In 2010, Miramax was sold by The Walt Disney Company (their owners since 1993), with the studio taken over by private equity firm Filmyard Holdings that same year. Filmyard sublicensed the home media rights for several Miramax titles to Echo Bridge Entertainment. On January 27, 2013, Echo Bridge released the film on Blu-ray. Marvin's Room was one of the more notable Miramax titles Filmyard licensed to Echo Bridge, with Filmyard licensing most of Miramax's high-profile titles to Lionsgate Home Entertainment.

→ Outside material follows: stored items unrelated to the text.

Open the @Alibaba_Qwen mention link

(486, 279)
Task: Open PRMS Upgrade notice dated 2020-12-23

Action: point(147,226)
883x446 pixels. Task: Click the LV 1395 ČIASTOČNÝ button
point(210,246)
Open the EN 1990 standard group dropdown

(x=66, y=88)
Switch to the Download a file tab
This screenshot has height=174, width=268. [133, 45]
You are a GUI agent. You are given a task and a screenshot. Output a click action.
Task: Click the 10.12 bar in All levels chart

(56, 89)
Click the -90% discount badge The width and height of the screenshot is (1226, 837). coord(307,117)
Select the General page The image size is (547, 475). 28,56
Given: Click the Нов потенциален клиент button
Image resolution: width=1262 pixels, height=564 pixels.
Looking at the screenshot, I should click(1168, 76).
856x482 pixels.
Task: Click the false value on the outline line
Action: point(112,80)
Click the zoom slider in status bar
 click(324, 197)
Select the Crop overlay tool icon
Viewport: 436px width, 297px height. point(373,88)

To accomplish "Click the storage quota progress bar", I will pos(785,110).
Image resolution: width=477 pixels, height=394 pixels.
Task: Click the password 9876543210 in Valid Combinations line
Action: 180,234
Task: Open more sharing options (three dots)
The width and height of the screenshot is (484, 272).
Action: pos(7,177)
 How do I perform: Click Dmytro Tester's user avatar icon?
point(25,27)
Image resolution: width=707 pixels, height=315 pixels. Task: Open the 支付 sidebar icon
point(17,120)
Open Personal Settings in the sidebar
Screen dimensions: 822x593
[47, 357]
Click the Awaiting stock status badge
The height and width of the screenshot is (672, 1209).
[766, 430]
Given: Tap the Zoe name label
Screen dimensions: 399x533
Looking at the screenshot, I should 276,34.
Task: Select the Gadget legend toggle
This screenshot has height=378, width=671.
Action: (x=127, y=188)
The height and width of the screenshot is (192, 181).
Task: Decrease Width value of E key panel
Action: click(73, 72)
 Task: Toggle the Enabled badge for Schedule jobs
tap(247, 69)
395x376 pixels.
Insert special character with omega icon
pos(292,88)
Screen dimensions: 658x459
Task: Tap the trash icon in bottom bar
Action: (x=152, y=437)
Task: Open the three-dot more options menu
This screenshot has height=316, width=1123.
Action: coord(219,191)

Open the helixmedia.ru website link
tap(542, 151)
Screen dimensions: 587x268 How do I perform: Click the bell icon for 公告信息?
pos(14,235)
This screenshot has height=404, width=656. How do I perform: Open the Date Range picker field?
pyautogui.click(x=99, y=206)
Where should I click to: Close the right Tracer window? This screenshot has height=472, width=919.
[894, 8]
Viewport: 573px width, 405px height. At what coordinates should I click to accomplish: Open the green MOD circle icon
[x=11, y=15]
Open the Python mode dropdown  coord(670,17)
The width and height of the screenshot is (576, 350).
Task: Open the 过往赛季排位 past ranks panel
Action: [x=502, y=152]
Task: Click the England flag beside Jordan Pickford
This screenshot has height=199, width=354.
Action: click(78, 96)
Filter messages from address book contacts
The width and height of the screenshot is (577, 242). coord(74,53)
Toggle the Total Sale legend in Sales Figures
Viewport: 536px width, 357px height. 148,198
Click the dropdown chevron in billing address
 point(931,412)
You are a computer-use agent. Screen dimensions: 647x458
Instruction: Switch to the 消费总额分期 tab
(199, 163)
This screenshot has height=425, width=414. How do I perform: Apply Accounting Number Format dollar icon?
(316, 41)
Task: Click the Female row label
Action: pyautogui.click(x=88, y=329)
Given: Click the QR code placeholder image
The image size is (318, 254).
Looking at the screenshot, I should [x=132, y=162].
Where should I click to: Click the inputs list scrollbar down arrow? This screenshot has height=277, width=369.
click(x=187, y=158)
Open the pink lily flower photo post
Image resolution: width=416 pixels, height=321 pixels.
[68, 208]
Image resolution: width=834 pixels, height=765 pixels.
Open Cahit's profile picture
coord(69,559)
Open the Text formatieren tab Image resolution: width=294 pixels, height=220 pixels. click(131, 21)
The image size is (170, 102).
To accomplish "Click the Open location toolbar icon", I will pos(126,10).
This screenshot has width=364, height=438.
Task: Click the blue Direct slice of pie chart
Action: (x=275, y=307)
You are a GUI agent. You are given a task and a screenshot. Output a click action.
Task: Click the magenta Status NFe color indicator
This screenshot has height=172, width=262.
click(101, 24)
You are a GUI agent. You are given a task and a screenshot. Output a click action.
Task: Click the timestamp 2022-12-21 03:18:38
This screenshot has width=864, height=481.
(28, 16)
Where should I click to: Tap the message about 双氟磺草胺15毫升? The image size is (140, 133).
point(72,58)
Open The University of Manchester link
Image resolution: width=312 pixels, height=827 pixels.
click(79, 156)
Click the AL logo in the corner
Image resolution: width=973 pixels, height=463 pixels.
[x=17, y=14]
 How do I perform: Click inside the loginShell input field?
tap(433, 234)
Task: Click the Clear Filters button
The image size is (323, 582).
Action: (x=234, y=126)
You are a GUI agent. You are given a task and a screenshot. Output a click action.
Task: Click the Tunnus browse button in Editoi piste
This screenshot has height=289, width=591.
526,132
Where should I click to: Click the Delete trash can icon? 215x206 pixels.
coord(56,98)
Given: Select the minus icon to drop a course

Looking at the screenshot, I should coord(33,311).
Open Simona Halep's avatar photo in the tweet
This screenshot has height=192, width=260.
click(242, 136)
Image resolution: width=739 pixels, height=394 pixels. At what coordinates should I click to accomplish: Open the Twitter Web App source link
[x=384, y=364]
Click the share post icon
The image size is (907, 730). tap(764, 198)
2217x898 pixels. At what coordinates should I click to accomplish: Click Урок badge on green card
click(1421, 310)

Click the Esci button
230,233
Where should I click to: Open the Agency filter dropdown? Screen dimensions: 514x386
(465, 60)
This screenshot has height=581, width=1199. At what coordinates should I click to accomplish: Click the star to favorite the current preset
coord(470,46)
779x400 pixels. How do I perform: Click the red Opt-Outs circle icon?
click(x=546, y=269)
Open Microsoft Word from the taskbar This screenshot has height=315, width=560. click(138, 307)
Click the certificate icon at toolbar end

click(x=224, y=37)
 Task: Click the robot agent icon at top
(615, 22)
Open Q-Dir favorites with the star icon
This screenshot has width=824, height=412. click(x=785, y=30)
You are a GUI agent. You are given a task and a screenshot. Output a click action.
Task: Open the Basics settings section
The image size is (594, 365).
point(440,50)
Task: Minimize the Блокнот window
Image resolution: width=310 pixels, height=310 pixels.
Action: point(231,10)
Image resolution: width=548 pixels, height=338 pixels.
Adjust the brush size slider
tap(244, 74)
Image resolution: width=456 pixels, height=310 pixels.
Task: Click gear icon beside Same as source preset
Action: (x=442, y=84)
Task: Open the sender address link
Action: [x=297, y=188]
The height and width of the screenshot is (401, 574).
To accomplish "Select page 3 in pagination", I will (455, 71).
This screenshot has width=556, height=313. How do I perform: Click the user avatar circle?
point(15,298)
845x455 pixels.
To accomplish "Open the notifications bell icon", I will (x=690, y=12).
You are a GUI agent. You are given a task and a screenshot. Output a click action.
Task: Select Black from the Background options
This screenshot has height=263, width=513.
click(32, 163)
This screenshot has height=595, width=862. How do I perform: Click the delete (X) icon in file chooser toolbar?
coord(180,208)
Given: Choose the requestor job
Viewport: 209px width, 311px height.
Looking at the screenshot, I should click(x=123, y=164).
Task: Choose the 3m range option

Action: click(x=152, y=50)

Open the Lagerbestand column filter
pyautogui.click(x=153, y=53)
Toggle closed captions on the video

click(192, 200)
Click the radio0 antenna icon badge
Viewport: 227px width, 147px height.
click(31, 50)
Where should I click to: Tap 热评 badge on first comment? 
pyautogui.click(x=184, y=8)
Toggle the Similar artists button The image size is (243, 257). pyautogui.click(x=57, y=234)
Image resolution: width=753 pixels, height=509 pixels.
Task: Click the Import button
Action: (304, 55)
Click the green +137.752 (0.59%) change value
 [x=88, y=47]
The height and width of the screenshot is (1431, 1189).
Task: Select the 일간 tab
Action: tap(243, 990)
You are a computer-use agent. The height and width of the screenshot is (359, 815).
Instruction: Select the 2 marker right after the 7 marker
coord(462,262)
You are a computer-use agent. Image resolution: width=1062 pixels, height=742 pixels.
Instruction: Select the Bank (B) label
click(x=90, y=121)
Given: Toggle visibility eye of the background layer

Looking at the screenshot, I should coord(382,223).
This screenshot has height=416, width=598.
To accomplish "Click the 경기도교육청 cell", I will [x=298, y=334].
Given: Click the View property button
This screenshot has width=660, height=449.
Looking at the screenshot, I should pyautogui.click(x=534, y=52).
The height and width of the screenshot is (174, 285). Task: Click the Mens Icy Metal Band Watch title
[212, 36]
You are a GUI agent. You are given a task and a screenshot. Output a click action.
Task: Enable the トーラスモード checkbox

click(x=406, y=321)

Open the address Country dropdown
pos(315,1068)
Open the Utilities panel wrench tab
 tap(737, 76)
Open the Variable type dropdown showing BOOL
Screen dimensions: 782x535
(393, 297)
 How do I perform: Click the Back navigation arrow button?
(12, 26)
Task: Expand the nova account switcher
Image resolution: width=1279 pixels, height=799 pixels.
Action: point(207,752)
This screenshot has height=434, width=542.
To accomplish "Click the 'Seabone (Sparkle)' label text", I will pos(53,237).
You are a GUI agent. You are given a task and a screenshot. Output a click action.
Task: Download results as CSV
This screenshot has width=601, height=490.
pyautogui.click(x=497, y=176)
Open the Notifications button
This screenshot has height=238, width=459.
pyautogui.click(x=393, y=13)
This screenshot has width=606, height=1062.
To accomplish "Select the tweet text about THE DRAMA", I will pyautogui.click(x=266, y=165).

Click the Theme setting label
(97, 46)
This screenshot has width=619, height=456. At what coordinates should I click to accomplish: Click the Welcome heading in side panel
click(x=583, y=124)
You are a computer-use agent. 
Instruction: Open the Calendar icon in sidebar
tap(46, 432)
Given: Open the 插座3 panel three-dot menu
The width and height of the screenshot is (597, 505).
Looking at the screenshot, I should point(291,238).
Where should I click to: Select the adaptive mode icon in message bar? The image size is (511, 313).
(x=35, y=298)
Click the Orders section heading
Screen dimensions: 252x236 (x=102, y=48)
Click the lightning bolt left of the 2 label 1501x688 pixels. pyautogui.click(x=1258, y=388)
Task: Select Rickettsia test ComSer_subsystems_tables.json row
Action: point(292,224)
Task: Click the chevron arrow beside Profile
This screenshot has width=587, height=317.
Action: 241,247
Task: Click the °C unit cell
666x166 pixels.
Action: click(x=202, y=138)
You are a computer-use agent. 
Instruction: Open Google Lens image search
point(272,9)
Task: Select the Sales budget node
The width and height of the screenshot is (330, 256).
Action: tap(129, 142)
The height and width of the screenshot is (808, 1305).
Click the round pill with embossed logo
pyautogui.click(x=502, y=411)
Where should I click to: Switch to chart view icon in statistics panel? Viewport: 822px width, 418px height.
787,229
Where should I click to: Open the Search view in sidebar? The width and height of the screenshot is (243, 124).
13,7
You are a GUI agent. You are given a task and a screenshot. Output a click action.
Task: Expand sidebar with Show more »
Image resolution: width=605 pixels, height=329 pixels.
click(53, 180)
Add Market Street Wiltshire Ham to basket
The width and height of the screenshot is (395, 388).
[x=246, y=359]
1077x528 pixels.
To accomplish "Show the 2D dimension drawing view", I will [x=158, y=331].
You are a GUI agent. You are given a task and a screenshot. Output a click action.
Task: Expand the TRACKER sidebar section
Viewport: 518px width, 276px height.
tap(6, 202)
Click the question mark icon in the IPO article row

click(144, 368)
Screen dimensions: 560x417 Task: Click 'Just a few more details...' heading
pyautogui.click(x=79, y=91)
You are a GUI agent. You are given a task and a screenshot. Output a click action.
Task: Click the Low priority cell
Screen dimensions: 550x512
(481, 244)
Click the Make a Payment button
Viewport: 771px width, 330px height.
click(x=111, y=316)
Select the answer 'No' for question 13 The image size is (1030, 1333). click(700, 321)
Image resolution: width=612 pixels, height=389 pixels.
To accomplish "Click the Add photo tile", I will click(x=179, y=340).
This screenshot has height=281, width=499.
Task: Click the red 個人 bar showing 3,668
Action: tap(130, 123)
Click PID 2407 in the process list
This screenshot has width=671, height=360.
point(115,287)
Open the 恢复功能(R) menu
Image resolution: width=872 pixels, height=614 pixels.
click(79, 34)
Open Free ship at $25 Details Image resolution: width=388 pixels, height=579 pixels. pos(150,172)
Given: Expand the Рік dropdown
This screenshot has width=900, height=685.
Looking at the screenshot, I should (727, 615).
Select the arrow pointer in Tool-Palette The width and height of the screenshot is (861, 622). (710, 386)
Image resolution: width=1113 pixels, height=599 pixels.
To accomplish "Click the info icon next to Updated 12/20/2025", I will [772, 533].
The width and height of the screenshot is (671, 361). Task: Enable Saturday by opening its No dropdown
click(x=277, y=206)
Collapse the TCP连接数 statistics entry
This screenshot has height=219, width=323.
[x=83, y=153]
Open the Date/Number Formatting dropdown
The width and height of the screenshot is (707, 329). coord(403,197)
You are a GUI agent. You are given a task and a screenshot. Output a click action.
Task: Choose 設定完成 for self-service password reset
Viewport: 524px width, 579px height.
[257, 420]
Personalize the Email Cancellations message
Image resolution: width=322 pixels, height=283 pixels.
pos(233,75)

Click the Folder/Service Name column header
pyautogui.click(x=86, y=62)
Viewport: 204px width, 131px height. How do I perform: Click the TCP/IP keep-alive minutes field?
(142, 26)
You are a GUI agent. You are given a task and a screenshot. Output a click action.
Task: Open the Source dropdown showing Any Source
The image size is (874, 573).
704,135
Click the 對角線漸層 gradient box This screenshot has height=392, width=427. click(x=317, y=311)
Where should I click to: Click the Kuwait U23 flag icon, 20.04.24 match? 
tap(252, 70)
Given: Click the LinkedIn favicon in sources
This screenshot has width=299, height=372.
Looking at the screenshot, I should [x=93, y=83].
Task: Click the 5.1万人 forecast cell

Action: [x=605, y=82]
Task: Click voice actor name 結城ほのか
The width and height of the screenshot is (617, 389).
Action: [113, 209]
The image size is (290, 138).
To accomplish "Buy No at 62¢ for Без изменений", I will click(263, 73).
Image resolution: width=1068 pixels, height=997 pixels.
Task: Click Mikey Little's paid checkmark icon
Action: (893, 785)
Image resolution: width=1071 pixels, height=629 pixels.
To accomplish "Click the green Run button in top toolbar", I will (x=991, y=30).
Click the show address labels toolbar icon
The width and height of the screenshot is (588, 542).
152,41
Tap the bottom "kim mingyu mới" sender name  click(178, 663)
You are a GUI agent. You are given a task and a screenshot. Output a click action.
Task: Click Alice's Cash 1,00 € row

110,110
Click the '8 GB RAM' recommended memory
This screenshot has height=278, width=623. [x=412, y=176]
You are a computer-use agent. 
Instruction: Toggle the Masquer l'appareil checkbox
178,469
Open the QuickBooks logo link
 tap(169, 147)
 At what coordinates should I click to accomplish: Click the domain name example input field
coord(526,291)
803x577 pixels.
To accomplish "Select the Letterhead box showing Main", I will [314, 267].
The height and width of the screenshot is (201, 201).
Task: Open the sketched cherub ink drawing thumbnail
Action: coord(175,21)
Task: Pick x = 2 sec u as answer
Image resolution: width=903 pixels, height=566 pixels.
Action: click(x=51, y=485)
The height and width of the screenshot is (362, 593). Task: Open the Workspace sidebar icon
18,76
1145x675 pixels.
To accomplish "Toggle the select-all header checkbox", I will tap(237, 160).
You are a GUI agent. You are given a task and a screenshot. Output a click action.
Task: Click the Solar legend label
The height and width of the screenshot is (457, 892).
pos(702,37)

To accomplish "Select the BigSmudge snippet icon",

Filmyard Holdings sold Miramax to Qatari company beIN Media Group during March 2016. In April 2020, ViacomCBS (now known as Paramount Skydance) acquired the rights to Miramax's library after buying a 49% stake in the studio from beIN. Marvin's Room is among the 700 titles Paramount acquired in the deal.

Paramount Home Entertainment reissued the film on Blu-ray on July 27, 2021, as one of many Miramax titles they reissued around this time. Paramount also made it available on their subscription streaming service Paramount+, as well as on their free streaming service Pluto TV.